Seit immer wieder neue Begriffe auftauchen, die unser Leben und die Art und Weise unserer Zivilisation zu beschreiben suchen kommt mir mehr und mehr die Frage in den Sinn, ob ich überhaupt noch weiß, nach welchen Kriterien wir eigentlich unsere Welt gestalten und was noch von Belang dafür sein könnte.
Unser Wirtschaftssystem heißt heute Neo-Liberalismus, junge Leute leben einen Neo-Eskapismus, unser industrieller Materialismus kommt wegen strukturellen Krisen mehr und mehr ins Wanken und mehr und mehr Leute entschwinden in Scheinrealitäten, die vor einer Maschinerie aus Konzerninteressen und Werbemaßnahmen zunehmend ihr Gesicht verlieren und zu konsumierenden Zombies degenerieren. So etwa lauten verschiedenste Beschreibungen der Realität heute, also des Lebens in unseren westlichen Gesellschaften. Diese Form, die uns alternativlos erscheint, tragen wir missionierend in die Welt hinaus und zerstören so aus den Interessen einiger weniger Nimmersattlinge unseren Planeten. Das ist die kritische Beschreibung der linken Intellektuellen für unser System. Sie versuchen damit, in ihrem Sinne die Allgemeinheit aufzuwecken und argumentieren, es gäbe doch so viel Besseres, Sinnvolleres und Nachhaltigeres zu tun, statt den Blick auf Handy gerichtet nach neuen Schnäppchen, weiteren Ablenkungen und neuen Selbstoptimierungen zu schauen.
Wenn man dann allerdings die Phantasie mal laufen lässt und schaut, wohin diese Sichtweise hinführt, wird dem neutralen Beobachter schnell die Frage in den Sinn kommen, ob diese neue Welt eigentlich besser und lebenswerter sein kann als die, die wir verteufelnd verlassen müssten. Es gibt dann ja immer noch sehr viel zu tun, nur sind die Aufgaben dann andere. Die neue Welt wird weiterhin auf den digitalen Medien aufgebaut sein, was dann immer noch den Blick aufs Handy gerichtet ließe, nur sind dort nicht überwiegend Selfies und Konsum zu sehen, sondern andere Form der Optimierungssucht, die sich halt nur mehr an „fair trade“, gesund und „bio“ orientieren. Zeit haben, in Ruhe seine Arbeit tun und ein ausgewogenes lebendiges Leben führen würde dann wohl ebenfalls nicht möglich sein.

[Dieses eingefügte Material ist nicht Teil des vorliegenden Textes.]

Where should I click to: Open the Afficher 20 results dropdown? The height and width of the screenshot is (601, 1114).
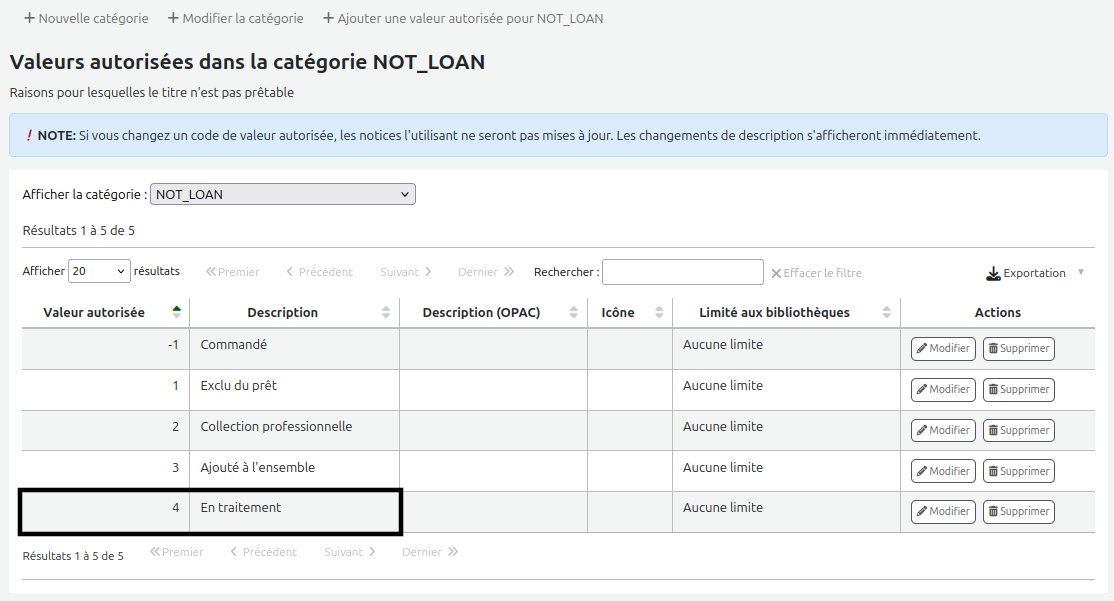99,271
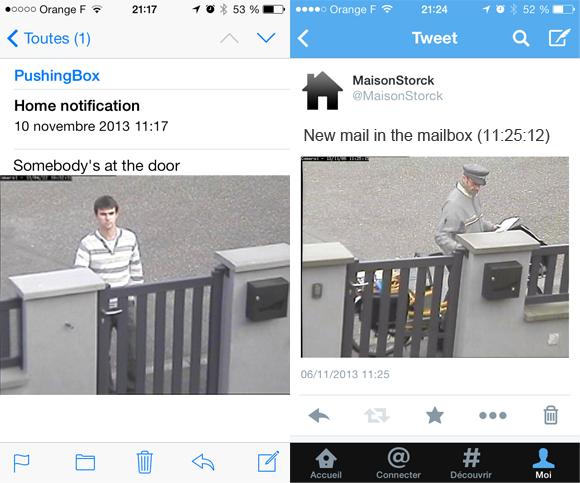Open Twitter search magnifier icon

(521, 38)
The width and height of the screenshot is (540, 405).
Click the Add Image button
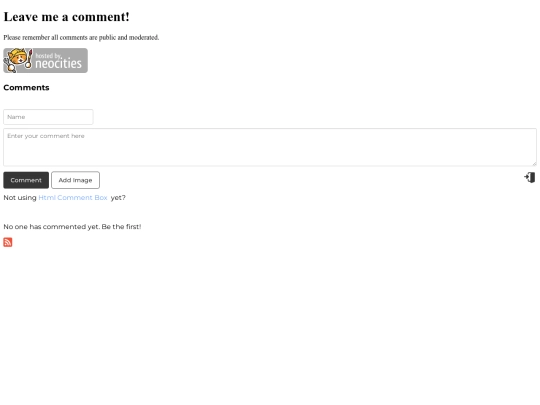75,180
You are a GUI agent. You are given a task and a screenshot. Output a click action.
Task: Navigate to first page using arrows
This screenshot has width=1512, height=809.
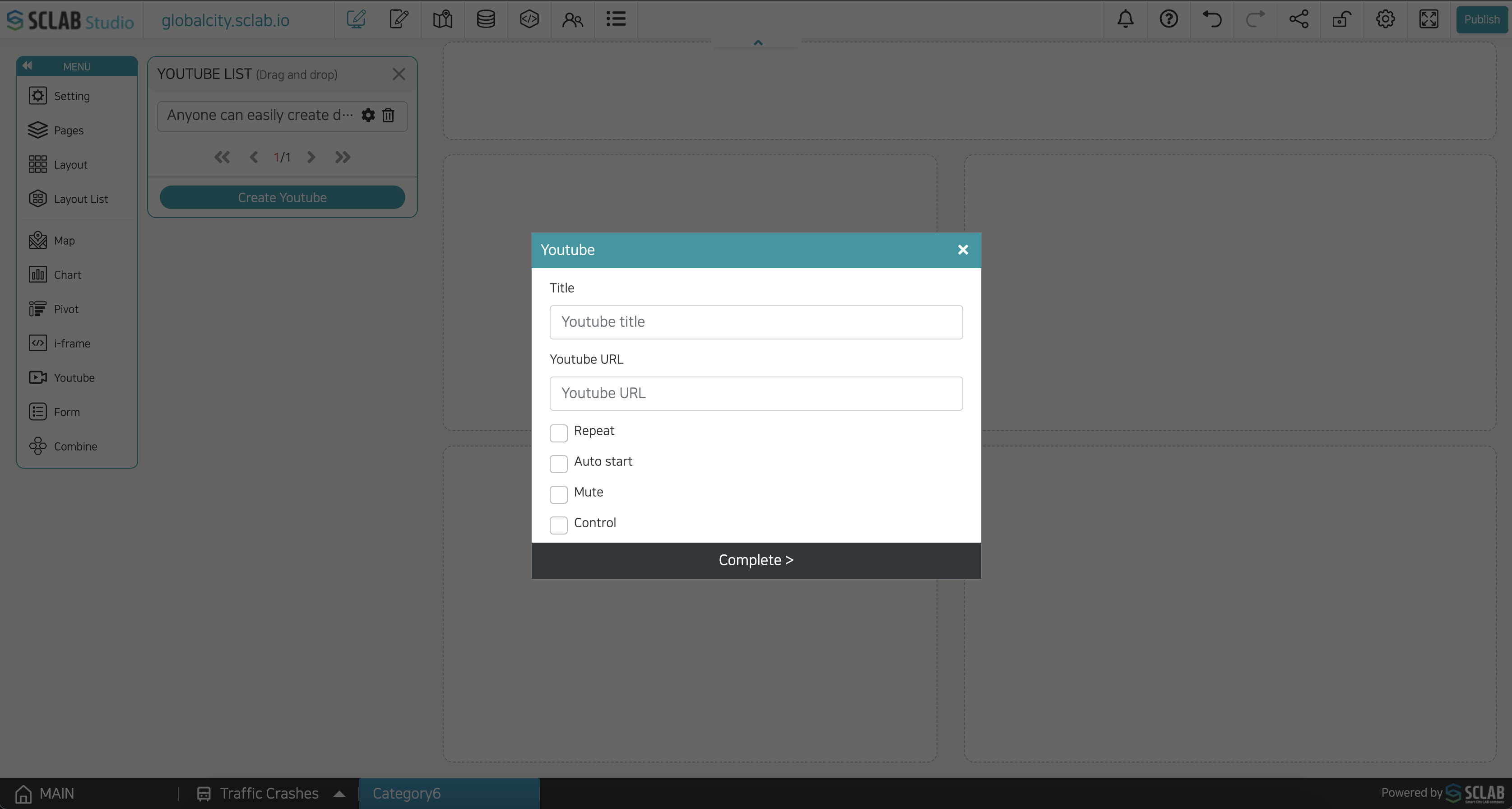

Beide Varianten, die billige neoliberale Welt des Massenkonsums sowie die teure Welt der Nachhaltigkeit verschlingen ungeheuer große Teile der planetarischen Ressourcen und sind damit für eine Welt der Gleichheit und Brüderlichkeit für 8 Mrd. Menschen nicht wirklich machbar. Vielmehr werden wir in den wohlhabenden Regionen der Erde irgendwann begreifen müssen, dass wir zurückstecken müssen, dass wir unsere Komfortzone verlassen müssen, um allen Menschen und vielleicht auch noch den großen wilden Tieren ein mensch- und artgerechtes Leben zu ermöglichen. Die Berechnungen dazu liegen doch bereits auf dem Tisch, was noch fehlt ist die Institution, die eine Umsetzung herbeiführt oder sogar erzwingt. Mir persönlich wäre es am liebsten, wenn wir diese Institution selbst wären und durch Einsicht und Vernunft zu einer für alles Leben sinnvollen Lösung kommen würden. Die Frage, die sich darauf aber stellt, heißt doch, wie ein sinnvolles, lebenswertes Leben aussehen könne, wie wir dann unser Leben ändern müssen, und welche Werte dazu zu vermitteln sind. Kurz formuliert: Was ist eigentlich Leben? Und was ist meine Aufgabe darin? Und wozu überhaupt das Ganze? Sollten wir diese Fragen nicht erst einmal ansatzweise beantworten, bevor wir uns auf einen wie immer gearteten Weg machen.